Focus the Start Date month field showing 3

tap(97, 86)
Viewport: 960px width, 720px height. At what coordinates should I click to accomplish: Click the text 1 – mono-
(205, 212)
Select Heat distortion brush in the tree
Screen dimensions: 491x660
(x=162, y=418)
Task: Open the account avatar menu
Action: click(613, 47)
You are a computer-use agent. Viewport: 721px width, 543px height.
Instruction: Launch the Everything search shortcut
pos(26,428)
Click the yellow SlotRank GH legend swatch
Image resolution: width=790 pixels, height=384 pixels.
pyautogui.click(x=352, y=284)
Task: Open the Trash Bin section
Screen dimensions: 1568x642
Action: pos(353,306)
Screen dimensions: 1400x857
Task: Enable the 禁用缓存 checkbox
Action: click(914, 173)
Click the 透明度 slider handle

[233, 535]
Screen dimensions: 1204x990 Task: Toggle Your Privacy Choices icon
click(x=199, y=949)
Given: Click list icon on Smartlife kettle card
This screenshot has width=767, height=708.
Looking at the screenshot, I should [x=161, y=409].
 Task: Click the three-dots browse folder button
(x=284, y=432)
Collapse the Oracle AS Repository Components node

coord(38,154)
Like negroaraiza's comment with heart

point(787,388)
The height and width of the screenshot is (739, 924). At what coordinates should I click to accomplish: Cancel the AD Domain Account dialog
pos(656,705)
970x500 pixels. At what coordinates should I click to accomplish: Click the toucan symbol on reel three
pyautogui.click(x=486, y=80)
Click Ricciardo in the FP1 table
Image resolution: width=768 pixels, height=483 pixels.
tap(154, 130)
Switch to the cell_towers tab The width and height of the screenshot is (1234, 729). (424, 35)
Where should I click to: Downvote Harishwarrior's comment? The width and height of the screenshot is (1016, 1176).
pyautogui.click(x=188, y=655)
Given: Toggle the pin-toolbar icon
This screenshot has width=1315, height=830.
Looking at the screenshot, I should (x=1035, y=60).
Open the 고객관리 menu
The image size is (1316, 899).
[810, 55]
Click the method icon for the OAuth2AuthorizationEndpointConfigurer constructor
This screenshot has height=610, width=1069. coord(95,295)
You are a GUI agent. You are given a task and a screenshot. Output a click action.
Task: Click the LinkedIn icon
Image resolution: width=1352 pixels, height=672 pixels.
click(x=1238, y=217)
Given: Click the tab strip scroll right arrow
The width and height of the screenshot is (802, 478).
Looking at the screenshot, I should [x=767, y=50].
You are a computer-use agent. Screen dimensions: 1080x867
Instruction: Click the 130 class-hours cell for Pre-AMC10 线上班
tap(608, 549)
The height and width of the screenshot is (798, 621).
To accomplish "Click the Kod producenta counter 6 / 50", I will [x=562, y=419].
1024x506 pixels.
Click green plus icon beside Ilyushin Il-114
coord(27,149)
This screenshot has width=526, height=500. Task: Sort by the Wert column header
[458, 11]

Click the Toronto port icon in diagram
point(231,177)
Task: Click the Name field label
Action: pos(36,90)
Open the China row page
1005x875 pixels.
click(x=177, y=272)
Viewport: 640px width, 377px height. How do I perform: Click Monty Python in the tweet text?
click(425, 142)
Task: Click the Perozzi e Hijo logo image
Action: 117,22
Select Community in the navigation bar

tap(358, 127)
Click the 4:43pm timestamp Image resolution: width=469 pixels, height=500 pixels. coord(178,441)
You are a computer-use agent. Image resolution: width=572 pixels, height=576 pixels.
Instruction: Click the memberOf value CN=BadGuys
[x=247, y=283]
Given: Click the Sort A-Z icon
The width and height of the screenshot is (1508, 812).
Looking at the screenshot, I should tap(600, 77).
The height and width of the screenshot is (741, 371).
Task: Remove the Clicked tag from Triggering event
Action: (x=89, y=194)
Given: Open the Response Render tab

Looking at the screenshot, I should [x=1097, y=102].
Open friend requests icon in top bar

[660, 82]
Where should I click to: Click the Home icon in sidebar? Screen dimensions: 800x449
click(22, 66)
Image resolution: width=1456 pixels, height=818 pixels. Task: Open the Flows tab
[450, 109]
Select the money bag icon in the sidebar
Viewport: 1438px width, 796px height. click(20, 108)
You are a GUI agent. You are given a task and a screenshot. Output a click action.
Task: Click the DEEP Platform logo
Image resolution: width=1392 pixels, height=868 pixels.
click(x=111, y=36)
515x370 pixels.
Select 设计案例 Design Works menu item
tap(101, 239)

☆ ☆ ☆ ☆

Please report every line among the entries that includes "computer".

You are a computer-use agent. Viewport: 721px width, 543px height.
You are a computer-use agent. Screen dimensions: 1080x867
You are a computer-use agent. Image resolution: width=572 pixels, height=576 pixels.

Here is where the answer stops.